Nie ma potrzeby udowadniania tezy o znaczeniu zrozumienia klienta przez psychoterapeutę w jego działalności zawodowej. Zastanówmy się, jak staje się to możliwe. W procesie szkolenia przyszły profesjonalista tworzy psychologiczny obraz świata, którego ważnym elementem jest wiedza / wyobrażenia o osobowości (model osobowości), mechanizmy jej rozwoju w normie i patologii, wyobrażenia o normie i patologii. Z biegiem czasu uczeń rozwija profesjonalne postrzeganie przedmiotu swojej działalności.
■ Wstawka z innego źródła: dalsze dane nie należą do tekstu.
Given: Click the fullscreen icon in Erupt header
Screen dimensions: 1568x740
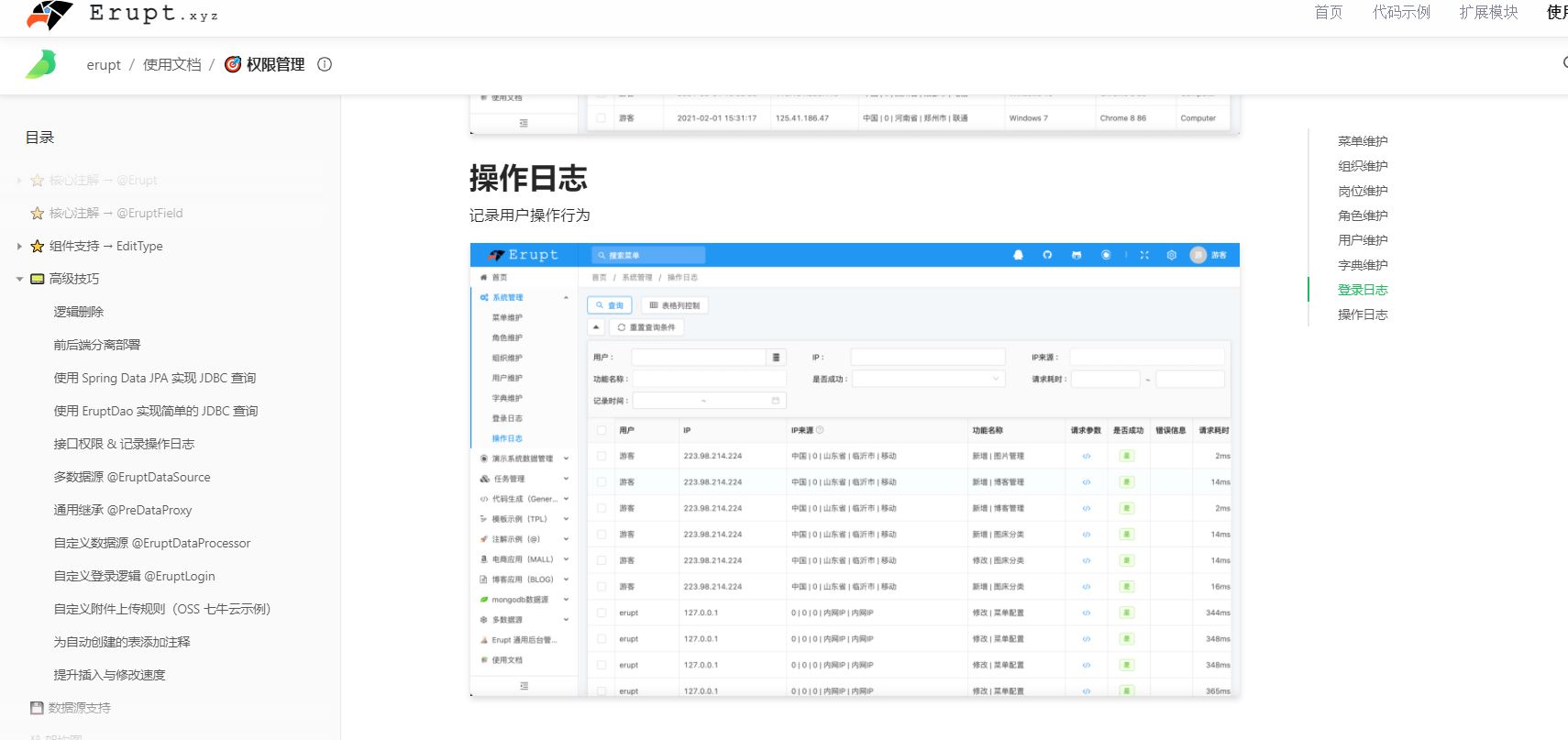Looking at the screenshot, I should coord(1144,255).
Wiedza o tym, jakiego rodzaju człowiek, jak przebiega jego rozwój, stają się tymi konstruktami świata zawodowego, które porządkują wizję psychologiczną człowieka i są pierwszym niezbędnym warunkiem zrozumienia drugiego człowieka. Dla terapeuty są jednym z warunków umożliwiających mu zrozumienie klienta.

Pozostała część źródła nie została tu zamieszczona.